» **Yazılı Alıştırma**
Aşağıdaki mahkeme kararı metnini, hiçbir karakterini değiştirmeden baştan sona yeniden yazın.

» **Alıntılanan Metin**
━━━━
Emsal Mahkeme Kararı İstanbul 11. Asliye Ticaret Mahkemesi 2015/79 E. 2020/430 K. 21.09.2020 T.

Görüntülediğiniz mahkeme kararı henüz kesinleşmemiştir. Yararlı olması amacıyla eklenmiştir.

T.C.
İSTANBUL
11. ASLİYE TİCARET MAHKEMESİ

ESAS NO:2015/79 Esas
KARAR NO:2020/430

DAVA: Alacak
DAVA TARİHİ:22/01/2015
KARAR TARİHİ:21/09/2020

Mahkememizde görülmekte olan Alacak (Ticari Satımdan Kaynaklanan) davasının yapılan açık yargılaması sonunda,
GEREĞİ DÜŞÜNÜLDÜ:
Davacı vekili dava dilekçesinde özetle; müvekkili şirketin 1998 yılından bu yana dekorasyon ve tasarım işi ile uğraşmakta olduğunu, müvekkili ile davalı arasında önce yazılı olarak mevcut davalı taraf adresindeki binada laboratuvar yenilenmesi işi için anlaşma yaptıklarını, daha sonra sözlü bir anlaşma yapmış olduklarını, davalı tarafa sunulan draft teklif örneğinde yapılacak işler ve ücretleri yer almakta olduğunu, inşaat işlerinin belirli bir kısmı tamamlandıktan sonra yapılan anlaşma dışında başkaca işlerinde yapılmasını müvekkili firmadan talep edildiğini, davalı tarafın sözleşmeye ek olarak istediği işlerin fiyatlarını davalı tarafa bildirmiş olduklarını, ancak bu işlerin bedelinin ödenmediğini belirterek, dava dilekçesinde belirtilen nedenlerle fazlaya ilişkin talep ve hakları saklı kalmak kaydıyla, davalı firmadan şimdilik 193.311,54 TL ‘nin dava tarihi itibariyle işleyecek temerrüt faizi ile birlikte ödenmesini talep ve dava etmiştir.
━━━━
» **Veri Kümesi**
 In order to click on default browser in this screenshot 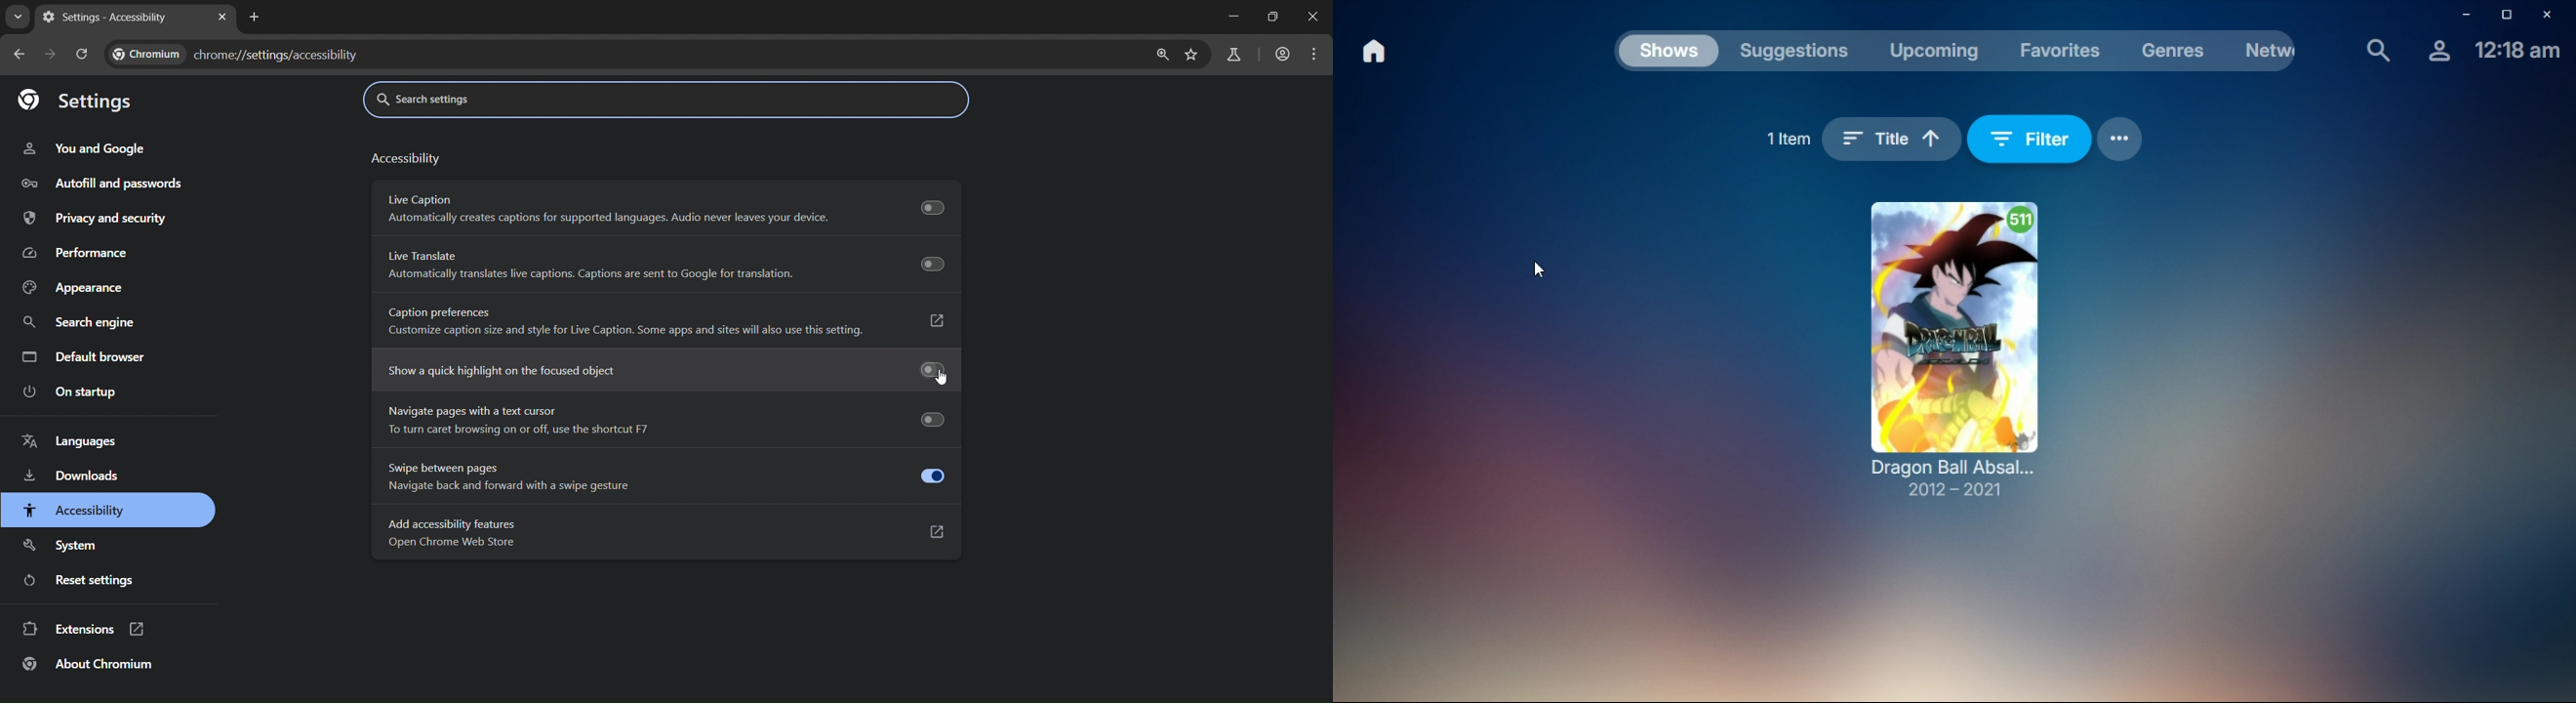, I will do `click(84, 356)`.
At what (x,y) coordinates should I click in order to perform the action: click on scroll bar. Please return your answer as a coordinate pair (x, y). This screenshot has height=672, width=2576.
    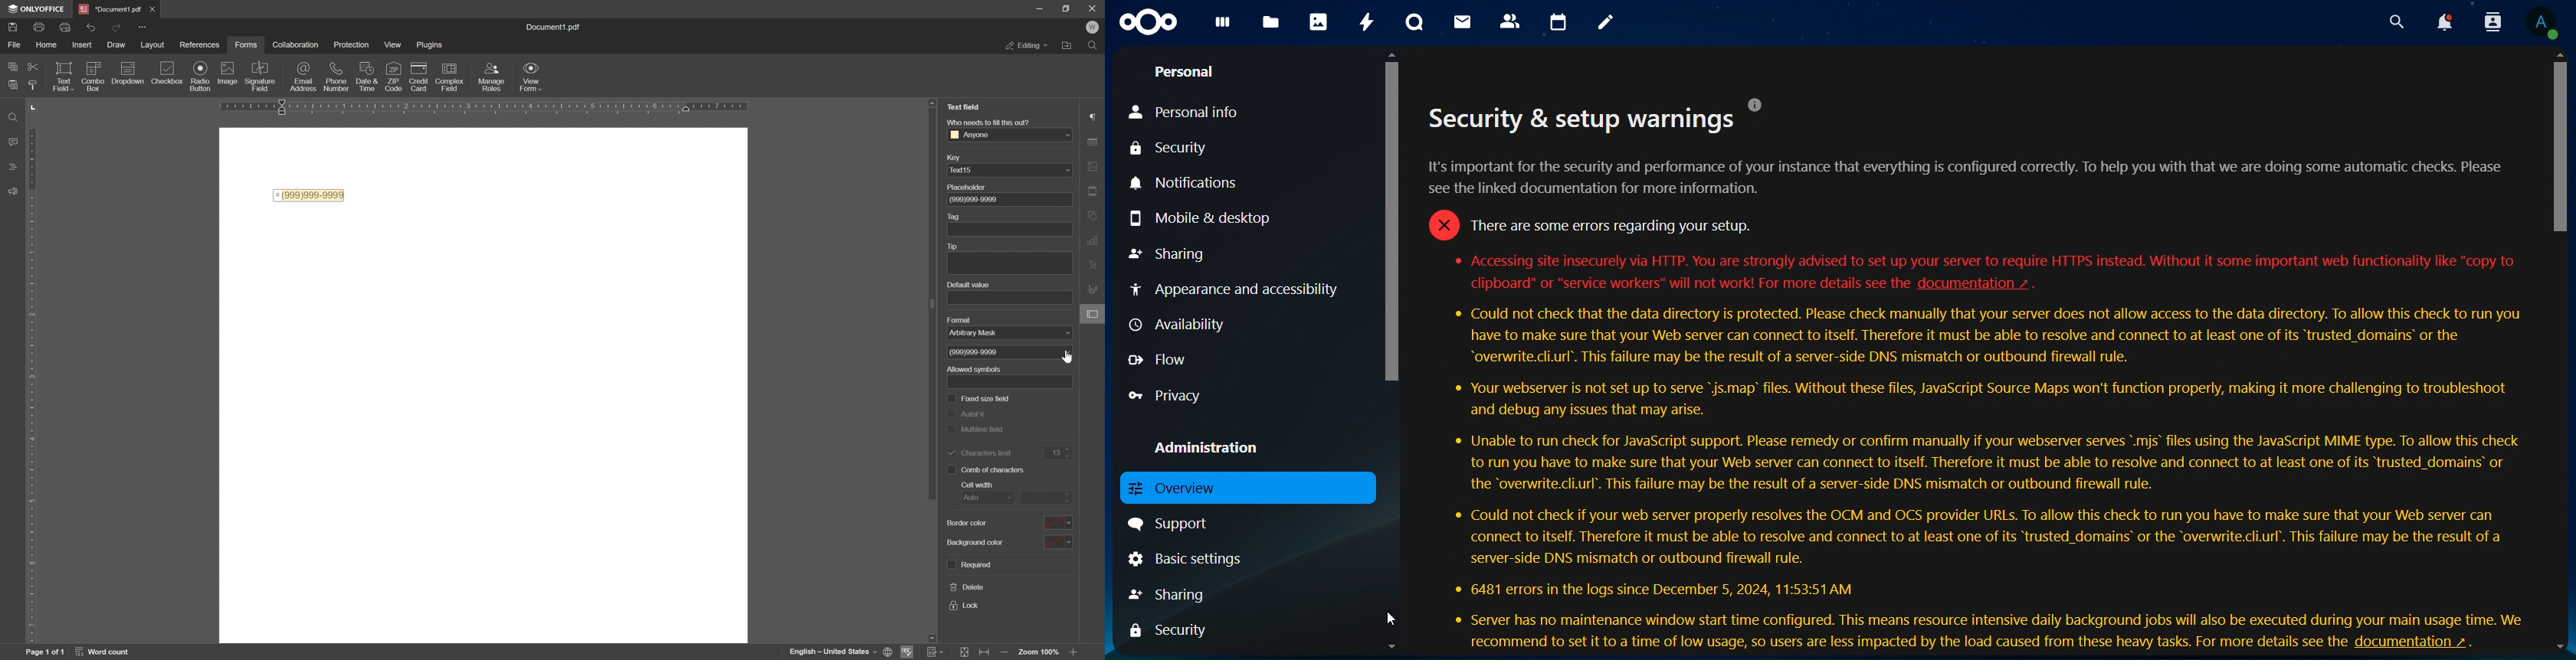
━━━━
» **Nihai Yanıt**
Emsal Mahkeme Kararı İstanbul 11. Asliye Ticaret Mahkemesi 2015/79 E. 2020/430 K. 21.09.2020 T.

Görüntülediğiniz mahkeme kararı henüz kesinleşmemiştir. Yararlı olması amacıyla eklenmiştir.

T.C.
İSTANBUL
11. ASLİYE TİCARET MAHKEMESİ

ESAS NO:2015/79 Esas
KARAR NO:2020/430

DAVA: Alacak
DAVA TARİHİ:22/01/2015
KARAR TARİHİ:21/09/2020

Mahkememizde görülmekte olan Alacak (Ticari Satımdan Kaynaklanan) davasının yapılan açık yargılaması sonunda,
GEREĞİ DÜŞÜNÜLDÜ:
Davacı vekili dava dilekçesinde özetle; müvekkili şirketin 1998 yılından bu yana dekorasyon ve tasarım işi ile uğraşmakta olduğunu, müvekkili ile davalı arasında önce yazılı olarak mevcut davalı taraf adresindeki binada laboratuvar yenilenmesi işi için anlaşma yaptıklarını, daha sonra sözlü bir anlaşma yapmış olduklarını, davalı tarafa sunulan draft teklif örneğinde yapılacak işler ve ücretleri yer almakta olduğunu, inşaat işlerinin belirli bir kısmı tamamlandıktan sonra yapılan anlaşma dışında başkaca işlerinde yapılmasını müvekkili firmadan talep edildiğini, davalı tarafın sözleşmeye ek olarak istediği işlerin fiyatlarını davalı tarafa bildirmiş olduklarını, ancak bu işlerin bedelinin ödenmediğini belirterek, dava dilekçesinde belirtilen nedenlerle fazlaya ilişkin talep ve hakları saklı kalmak kaydıyla, davalı firmadan şimdilik 193.311,54 TL ‘nin dava tarihi itibariyle işleyecek temerrüt faizi ile birlikte ödenmesini talep ve dava etmiştir.